An infectious infusion of Eastern melodies and sultry London beats, Forty Thieves Orkestar create a unique sound both on record and at their vibrant gigs. Their influences range from Balkan Gypsy music, Klezmer, and belly dancing music, to hip hop, King Tubby style reggae and abstract filmic soundscapes. Brass, clarinet, violins, accordion, oud and percussion interweave with earthy samples, crisp beats, evocative atmospherics, and studio trickery.

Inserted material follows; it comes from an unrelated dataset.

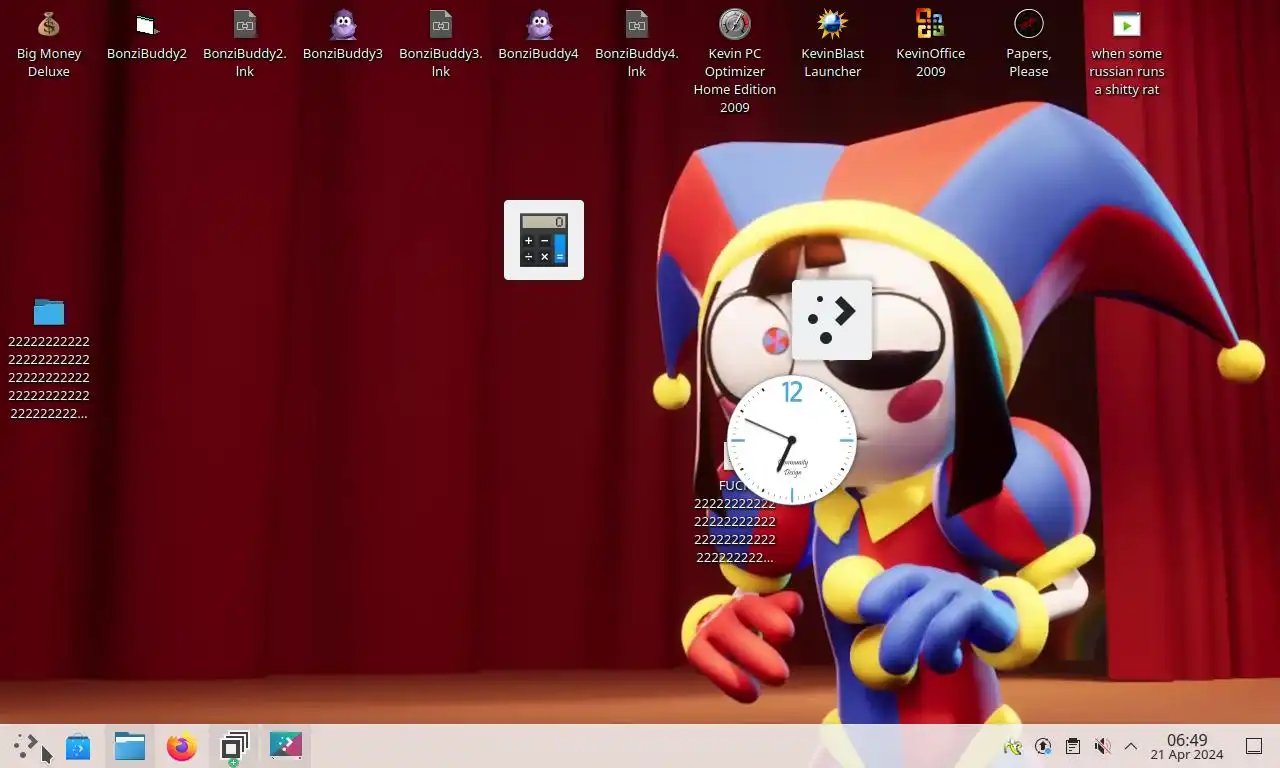The height and width of the screenshot is (768, 1280).
Task: Select the Big Money Deluxe desktop icon
Action: click(48, 25)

The project started back in early 2003, with founding thief Aidan Love experimenting with various samples and melodic ideas. The first track, Beirut Express, came about in a very instinctive way with its rich mixture of belly dance grooves, Arabian melodies, club beats and quirky/warm sonics.
Around that time he went to several Klezmer gigs and also saw the amazing Romanian Gypsy band; Taraf de Haidouks. It was at this point that he realised how important it would be to collaborate with musicians who could bring the project to life. The first to become involved was clarinet maestro Idris Rahman and after an initial two -hour session the forty thieves sound was transformed by his virtuoso but gritty playing. After subsequent sessions with Joe Townsend (jazz/gypsy violin specialist) and Martin Green (accordion) the first batch of four tracks came to fruition.
Sporadic writing sessions over late 2003 and early 2004 led to further developments and around this time the track ‘Big Belly Beat’ was used in the soundtrack of the Disney remake of ‘Around the World in Eighty Days’. The summer of 2004 also saw tentative forays into live performance – initially just using a CD backing track. This was developed significantly after Aidan’s experiences of live programming for Belgian pop star Axelle Red. A laptop was purchased and the Orkestar’s live sound started to take shape. Gigs with between three and seven thieves were undertaken around London. By early 2005 some fifteen or so tracks were jostling for inclusion on an album and the ripest eleven of these were polished up to completion. June 2005 saw the Orkestar play the Lost Vagueness stage at Glastonbury festival.
The First album was initially released as a limited edition on Aidan’s own label; Crafty Music, in late 2005. Shortly after this African music specialists Sterns decided to distribute a re-released version in Europe and America. 2006 and 2007 saw the band grow and develop; new musicians pushed the live act into a more exciting shape, and the first experiments were made with vocal tracks. Bigger festivals (Bestival, Lovebox, the World/Jazz stage at Glastonbury) followed culminating in a support slot on a UK tour with the legendary Taraf de Haidouks in late 2007. This period also saw the writing of most of the material for the second album.
The second album grew steadily during 2008 with the addition of some exciting collaborations. Vocals were added and the Hungarian Cymbalom maestro Balasz Unger contributed some vital overdubs. By early 2009 the mixes were completed. Later that year German label Enja expressed an interest in releasing an EP and later they decided to release the whole second album.